A Fiber-optic Sensing Technique for Sub-micrometer Distance Measurement between the Surgical Tools and Retina

Abstract

Many retina diseases require very often a delicate surgical intervention, which is performed by different minimally invasive instruments and tools. They must be miniature but still robust and capable to accurately determine the separation to the retina target in real-time. Because of that they have to be instrumented with a sensing technique, which may interactively read the actual distance toward the target without any risk of injuring the retina. In this paper, we present a fiber-optic sensing technique suitable for integration into surgical instruments. The technique is composed of low- and high-coherence interferometry that allows sub-micrometer absolute distance measurement between the surgical tools and retina without any scanning unit in the reference arm.
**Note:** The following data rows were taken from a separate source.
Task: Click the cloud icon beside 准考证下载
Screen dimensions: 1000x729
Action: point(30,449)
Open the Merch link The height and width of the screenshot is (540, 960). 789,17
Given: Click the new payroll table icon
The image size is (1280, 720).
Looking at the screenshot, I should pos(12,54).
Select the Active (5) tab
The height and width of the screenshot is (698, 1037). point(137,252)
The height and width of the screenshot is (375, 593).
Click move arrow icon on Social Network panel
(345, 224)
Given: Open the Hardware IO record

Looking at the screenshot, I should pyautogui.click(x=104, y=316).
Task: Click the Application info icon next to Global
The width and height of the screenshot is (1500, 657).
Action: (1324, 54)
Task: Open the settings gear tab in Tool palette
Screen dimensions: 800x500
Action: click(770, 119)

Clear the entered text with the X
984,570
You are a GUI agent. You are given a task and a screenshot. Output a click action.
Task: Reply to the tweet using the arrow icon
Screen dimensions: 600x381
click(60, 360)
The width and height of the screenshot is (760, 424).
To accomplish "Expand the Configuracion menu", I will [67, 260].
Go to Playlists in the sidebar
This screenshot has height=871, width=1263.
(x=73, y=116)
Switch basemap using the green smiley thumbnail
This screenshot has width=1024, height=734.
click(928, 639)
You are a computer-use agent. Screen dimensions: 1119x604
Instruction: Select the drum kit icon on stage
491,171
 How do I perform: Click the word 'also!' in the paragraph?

The technique is demonstrated utilizing the experimental setup based on a 2x2 fiber-optic coupler simultaneously powered by an SLD and VCSEL as low- and high-coherence light sources, respectively. The sensing arm was directed toward the eye model, made of the inner silicon layer and outer polylactide (PLA) 3D printed eyeball. The distance between the sensing fiber tip and target has been measured using both low-and high-coherence interferograms over a rather large dynamic range of about 2 mm with the accuracy of 655 nm that corresponds with λ/2 of the high-coherence light source.